Tuesday, December 4, 2018

Documentary Paris to Pittsburgh highlights the 'Burgh, among others battling climate change

Posted By on Tue, Dec 4, 2018 at 6:00 PM

click to enlarge Documentary Paris to Pittsburgh highlights the 'Burgh, among others battling climate change
Paris to Pittsburgh
Last year, President Donald Trump name-checked Pittsburgh when he announced the U.S. was pulling out of the Paris Climate Agreement despite nearly every country in the world having agreed to it. "I was elected to represent the citizens of Pittsburgh, not Paris," he said.

Pittsburgh Mayor Bill Peduto, always quick to defend his city via Twitter, responded that Pittsburgh would continue to follow the guidelines of the agreement (and also noted that 80 percent of the city voted for Hillary Clinton).

The president chose to invoke Pittsburgh for its industrial history (and alliteration), but Pittsburgh's future is dependent on environmental sustainability.

Paris to Pittsburgh, a documentary premiering Dec. 12 on the National Geographic channel, screened on Monday at Phipps Conservatory with an event hosted by Peduto. The screening also featured one of the movie's directors, Sidney Beaumont, and Cindy Dunn, secretary of the state Department of Conservation and Natural Resources.

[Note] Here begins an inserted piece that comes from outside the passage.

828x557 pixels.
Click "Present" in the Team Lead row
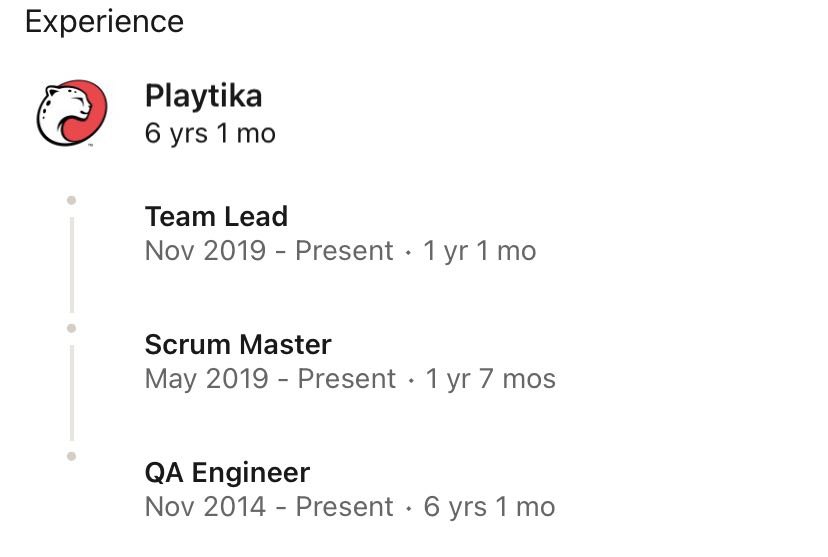click(x=344, y=250)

The movie begins with the reaction to the president's statement and explores the increasingly dire consequences of climate change. The movie is directed by Beaumont and Michael Bonfiglio and narrated by Rachel Brosnahan. It's both a bleak and hopeful look at the future, and explores what it will take to survive.

In remarks before the movie, Peduto noted the importance of local economies moving forward into more sustainable jobs. "Pittsburgh has the way of showing, not just post-industrialist cities, but cities all around the world that you can be respectful of your past and you can see it as part of your DNA, but your past doesn't have to be wedded to your future," said Peduto.

Paris to Pittsburgh looks at several cities, states, and countries to examine how natural disasters, intensified by climate change, have had an effect, and how local communities are bracing themselves for the future. Communities in Iowa must reckon with increasingly frequent record-breaking floods, but new wind turbine farms are providing stable jobs. Puerto Rico is still recovering from Hurricane Maria, which devastated its power grid, but a hillside community is run almost entirely on solar power.

There are wildfires, mudslides, tornadoes, hurricanes, and other natural disasters that will only continue to get worse, because as Brosnahan states "Climate change is not coming, it's already here." But everywhere there is damage, there is also hope in wind turbines, solar panels, community gardens, and the young activists protesting in the streets.

"There's no question that climate change is real, and there's no question that the rest of the world is moving in a different direction," said Peduto.

Paris to Pittsburgh airs Wed., Dec. 12 on the National Geographic Channel.